How to complete this task >> Among the lines of the material below, count those with the string "size". Give the number alone.
START Data listing
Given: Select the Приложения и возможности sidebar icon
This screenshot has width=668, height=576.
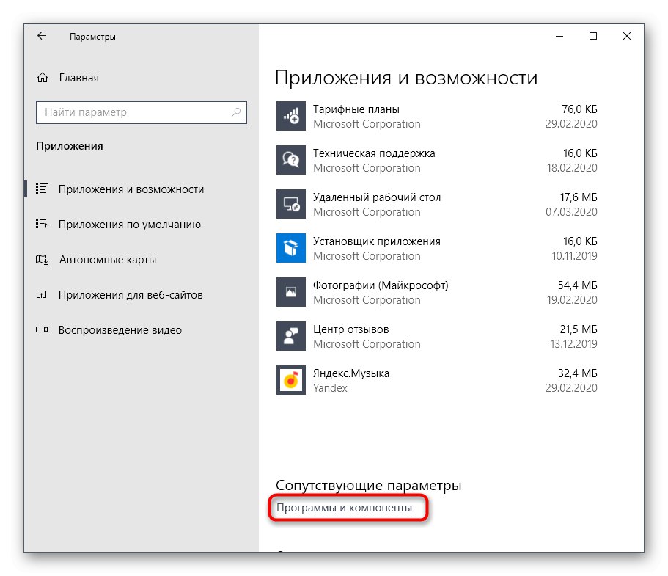Looking at the screenshot, I should coord(43,188).
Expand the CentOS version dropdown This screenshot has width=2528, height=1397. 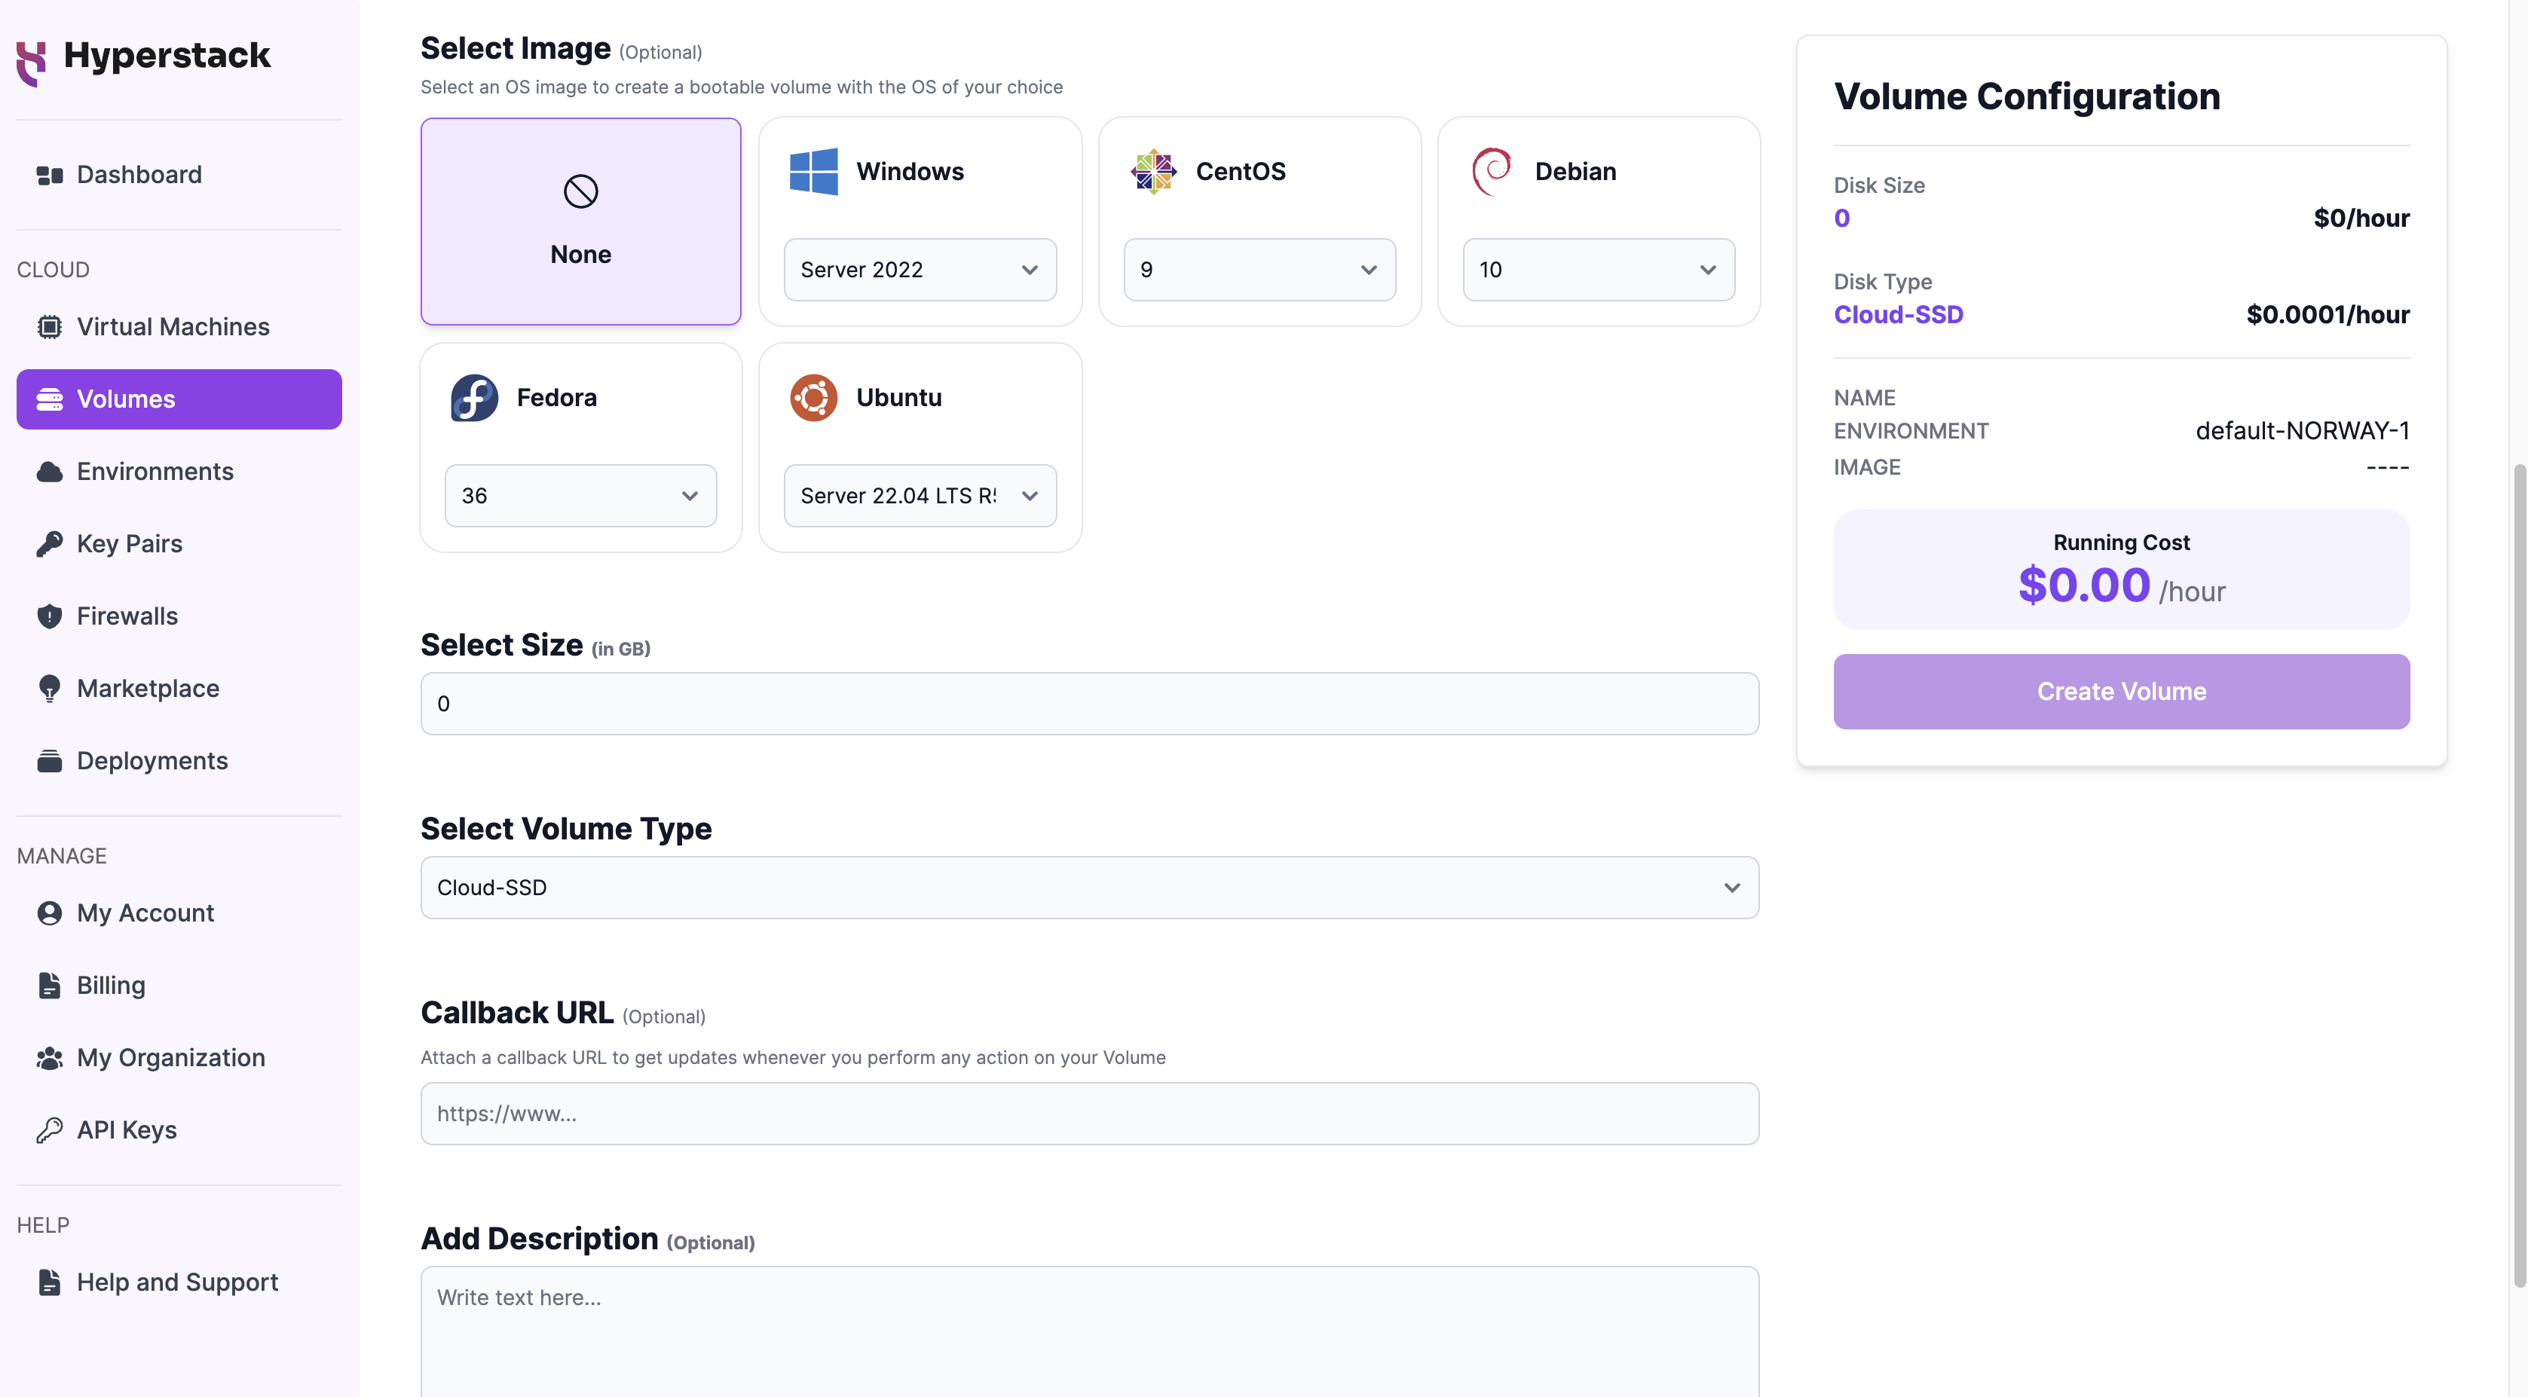click(1258, 268)
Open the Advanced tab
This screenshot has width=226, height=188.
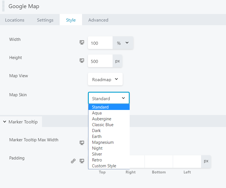pos(98,20)
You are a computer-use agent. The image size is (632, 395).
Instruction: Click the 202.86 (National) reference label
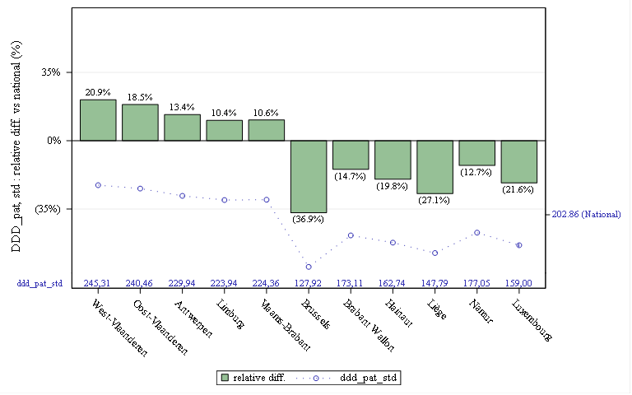586,215
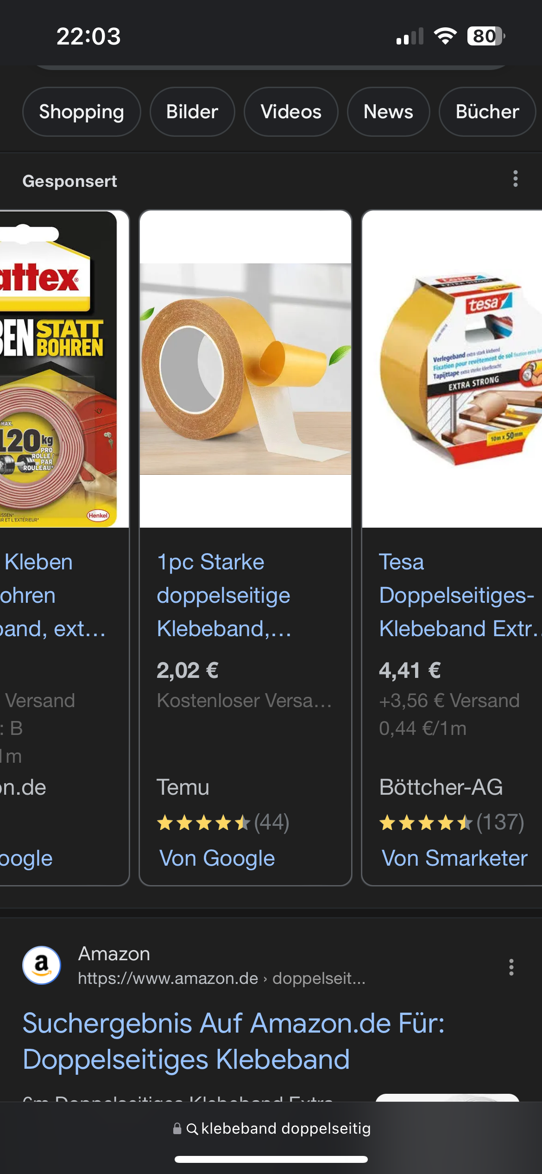Open the Temu double-sided tape image
This screenshot has height=1174, width=542.
pos(246,369)
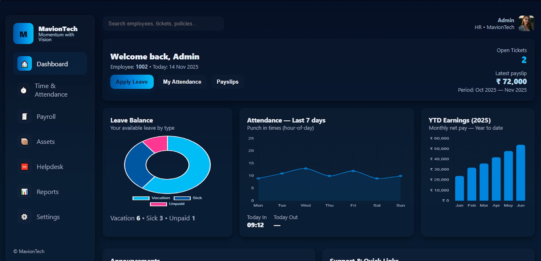This screenshot has height=261, width=541.
Task: Focus the search employees input field
Action: pos(163,24)
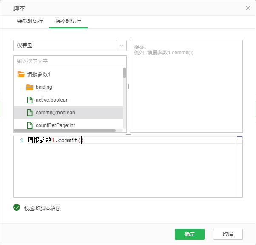Click the vertical splitter handle between the panels

(128, 86)
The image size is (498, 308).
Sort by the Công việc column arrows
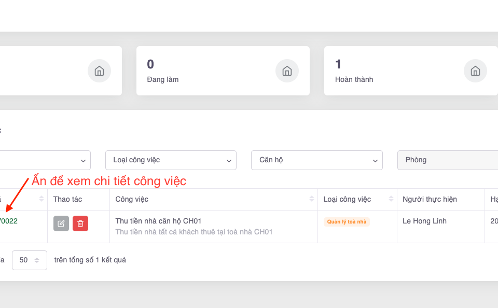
END Data listing
Response area >> 2